Prove that $\liminf_{n→∞} s_n \le \liminf_{n→∞} σ_n$

Question

I am trying to prove that $$\liminf_{n→∞} s_n \le \liminf_{n→∞} σ_n$$ given that $σ_n=\frac1n(s_1+s_2+\dots+s_n)$.

Setting $\alpha = \liminf_{n→∞}s_n$, hence $$\forall \epsilon>0 \ \exists N: \forall n \geq N, \ \alpha - \epsilon <\inf s_n \le s_n$$ Now, I know I can split $σ_n$ to get $\sigma_n \geq \frac{1}{n}\ (s_1 +\dots + s_N) + \frac{1}{n}\ (s_{N+1}+\dots+s_n)$ and later\begin{align}\sigma_n &\geq \frac{1}{n}\ (s_1 +\dots + s_N)+ \frac{1}{n}(\alpha - \epsilon)(n-N)\\\implies \sigma_n &\geq \frac{1}{n}\ (s_1 + \dots + s_N)- \frac{N}{n}(\alpha - \epsilon)+\alpha - \epsilon\end{align} Now, $\frac1n(s_1 + \dots+ s_N)-\frac{N}{n}(\alpha-\epsilon)<\epsilon_1$ as $n \rightarrow \infty$ arbitrarily small, so $$\forall \ \epsilon_1>0 \ \exists N_1: \forall n>N_1: \sigma_n>\alpha-\epsilon-\epsilon_1$$ Now I really don't know how to infer from it that $\liminf_{n→∞} s_n \leq \liminf_{n→∞} σ_n$.

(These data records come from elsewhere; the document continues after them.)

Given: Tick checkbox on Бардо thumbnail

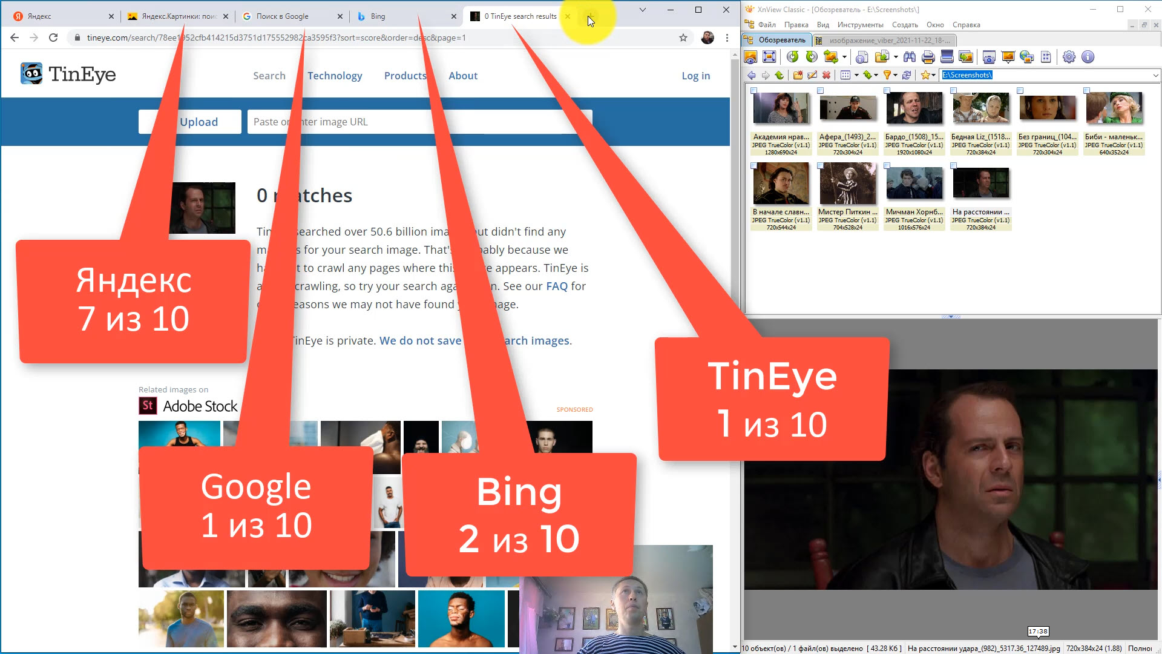Looking at the screenshot, I should [887, 91].
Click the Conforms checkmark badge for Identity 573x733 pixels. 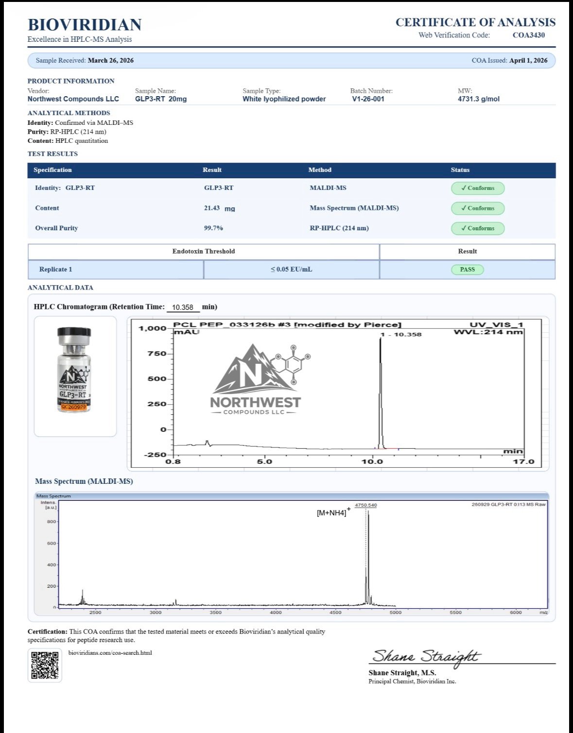(477, 188)
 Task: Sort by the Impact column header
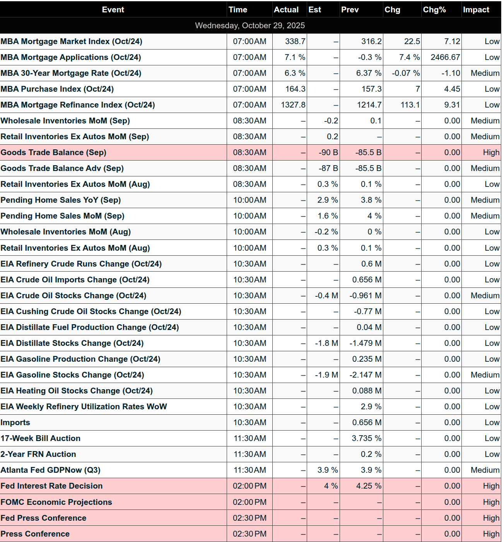476,10
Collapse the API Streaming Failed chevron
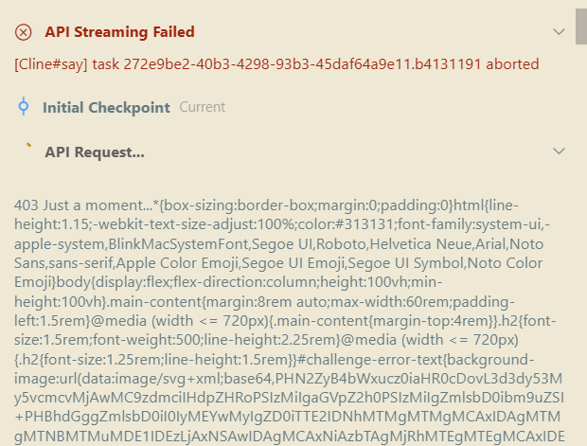 tap(559, 32)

So any help will be much appreciated!

Answer 1

Note: this is a response to the first version whose details were a little hard to read.

Fix any $N$. For any $n>N$ we have

$$\sigma_n =\frac 1n (s_1+\dots+s_n) \ge \frac 1 n ( s_1+\dots+ s_N + (n-N) \min\{s_{N+1},\dots,s_n\}) \ge \frac{s_1+\dots+s_N}{n} + \frac{n-N}{n} \inf \{s_{N+1},s_{N+2},\dots\}.$$

Therefore $$\liminf_{n\to\infty} \sigma_n \ge 0 + \inf \{s_{N+1},s_{N+2},\dots\}.$$

This is true for every $N$. The RHS increases to $\liminf_{n\to\infty} s_n$, as $n\to\infty$, and the result follows.